Below is the text of the statement made by Rachel Maclean, the Parliamentary Under-Secretary of State for Transport, in the House of Commons on 10 June 2020.
I beg to move,
That the draft Civil Aviation (Insurance) (Amendment) (EU Exit) Regulations 2020, which were laid before this House on 5 March, be approved.
It is a great pleasure to debate this statutory instrument. It is my first SI debate on the Floor of the House, and I had my first ever SI debate only yesterday.

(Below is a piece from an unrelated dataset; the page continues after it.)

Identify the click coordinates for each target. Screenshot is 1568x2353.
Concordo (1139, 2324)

This draft instrument will be made under the powers conferred by the European Union (Withdrawal) Act 2018 and will be needed at the end of the transition period. As hon. Members are aware, the Government are committed to ensuring that the UK has a functioning statute book at the end of the transition period, while we continue to work to achieve a positive future relationship with the EU. Although the Government will seek to reach the best outcome for the UK and the EU, it is our duty to make reasonable preparations for all scenarios, including by ensuring that there is a functioning statute book, irrespective of the outcome of the negotiations. To that extent, we have conducted intensive work to ensure that there continues to be a well-functioning legislative and regulatory regime for aviation, including for insurance.
This instrument is made under section 8 of the European Union (Withdrawal) Act 2018. It is subject to the affirmative procedure because it transfers an EU legislative function to a public authority in the UK. This procedure also enables the right level of parliamentary scrutiny for the proposed changes.

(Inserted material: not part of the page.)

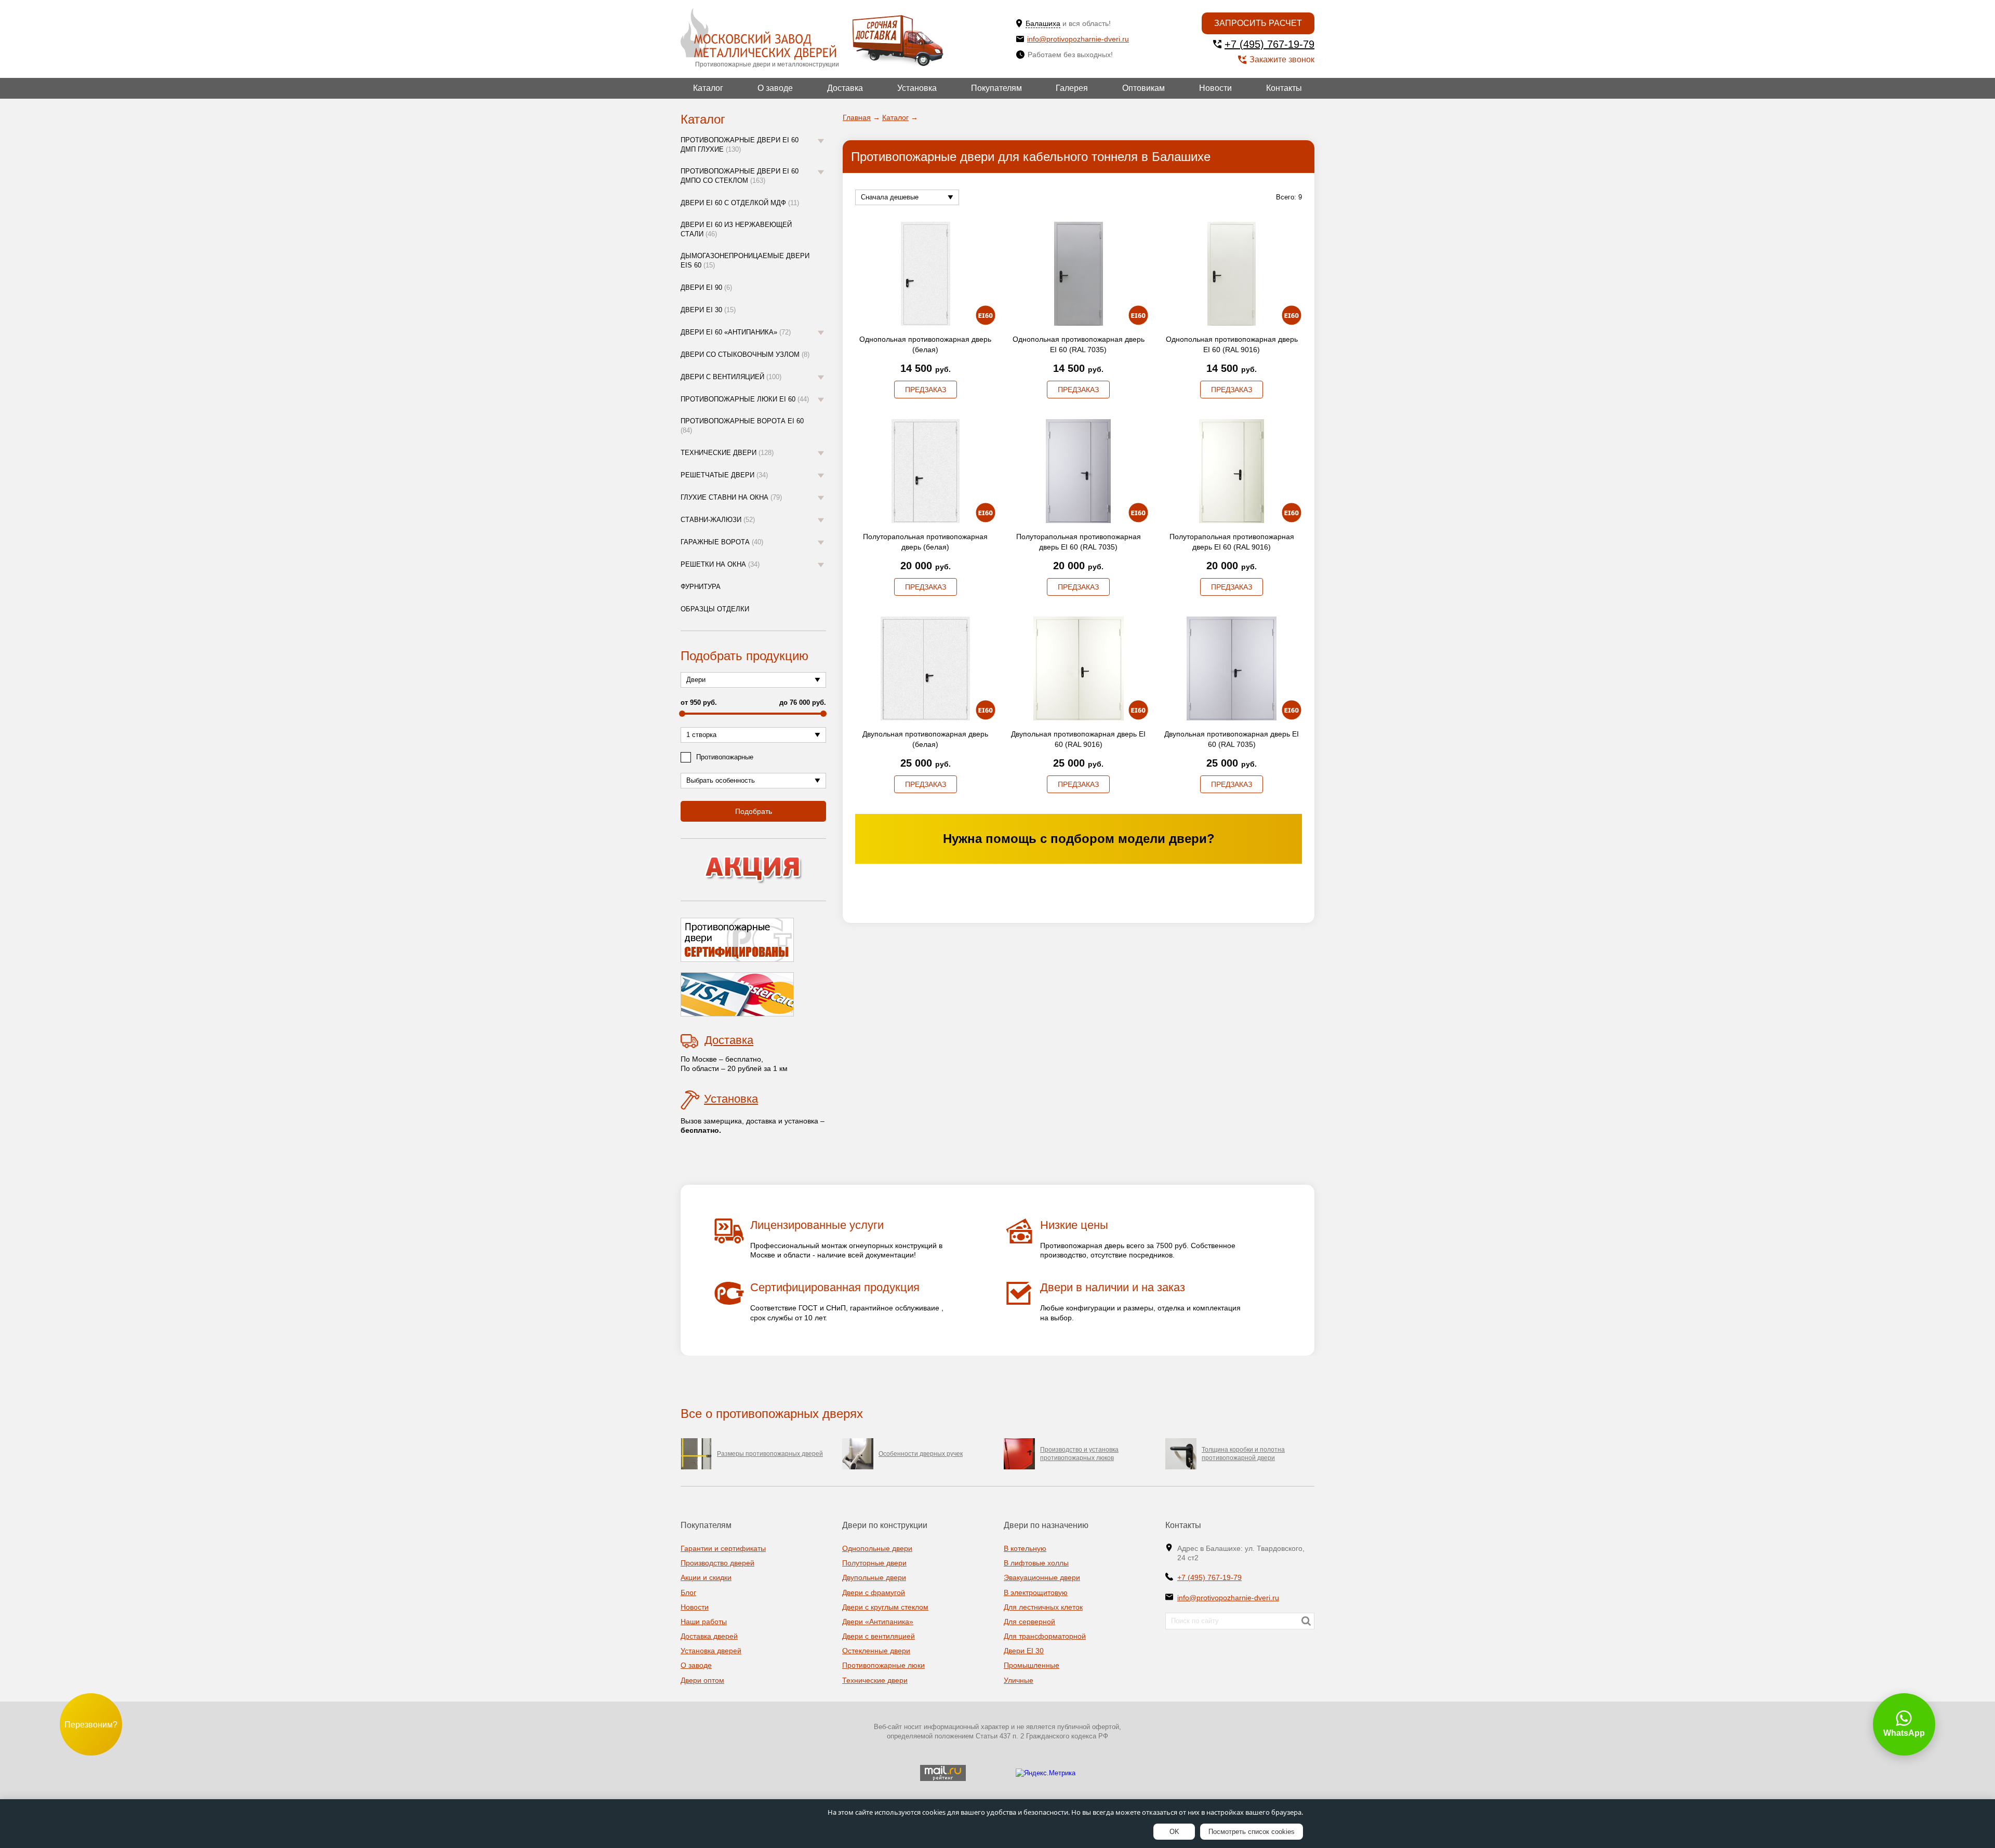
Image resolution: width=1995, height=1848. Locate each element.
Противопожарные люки (883, 1665)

EU regulation 785/2004 requires air carriers and aircraft operators to be insured in respect of passengers, baggage, cargo and third parties, and against other risks, such as acts of war, terrorism, hijacking, sabotage, unlawful seizure of aircraft and civil commotion.
The amounts for which carriers and operators are required to be insured are measured in special drawing rights, an international reserve asset created by the International Monetary Fund.
The EU regulation also requires air carriers and aircraft operators to demonstrate their compliance with the minimum insurance requirements set out in the regulation. Elements of the regulation were developed in the aftermath of the 9/11 terrorist attacks in the US. They make provision for exceptional situations where a failure of the insurance market means that carriers are not able to demonstrate that they are adequately insured in respect of all the risks specified in the regulation.
The withdrawal Act will retain regulation 785/2004 in UK law in its entirety at the end of the transition period. The draft regulations we are considering make further changes that are necessary so that the EU regulation continues to function correctly after the end of the transition period. The withdrawal Act will ensure that the same minimum insurance requirements for air carriers and aircraft operators that apply today continue to apply after the transition period.
The Civil Aviation (Insurance) (Amendment) (EU Exit) Regulations 2018, which were debated in Committee in October 2018, made changes to the retained regulation so that it continues to function correctly after EU exit. The need for this additional statutory instrument arose due to the EU adopting regulation 2019/1243, which amended regulation 785/2004, after the 2018 regulations were made. The purpose of this SI is to fixed further deficiencies introduced by those amendments.
The amendments made by this SI are technical in nature. Regulation 785/2004 includes powers for the Commission to adjust minimum required levels of insurance where international treaties make that necessary. The 2018 regulations converted those powers into powers for the Secretary of State to do the same via regulations. However, since the 2018 regulations were made, the EU’s amendments to regulation 785/2004 have replaced the Commission powers with new versions more closely aligned to the legal framework established by the treaty of Lisbon.
To ensure that UK legislation continues to function correctly after the end of the transition period, these regulations take the same approach used in the 2018 regulations for the previous versions of the Commission powers. They replace them with powers for the Secretary of State to amend the minimum insurance requirements by regulations. That is what the SI is for. In summary, no change in policy is made by these regulations; they make only minor technical and consequential changes to ensure that UK legislation on aviation insurance continues to function effectively after the end of the transition period.
As I said in my opening remarks, we continue to work to achieve a positive future relationship with the EU. However, this instrument is an essential element in ensuring that we have a functioning statute book at the end of the transition period. It makes technical changes to ensure that UK legislation on aviation insurance continues to function. I hope colleagues will join me in supporting the regulations, which I commend to the House.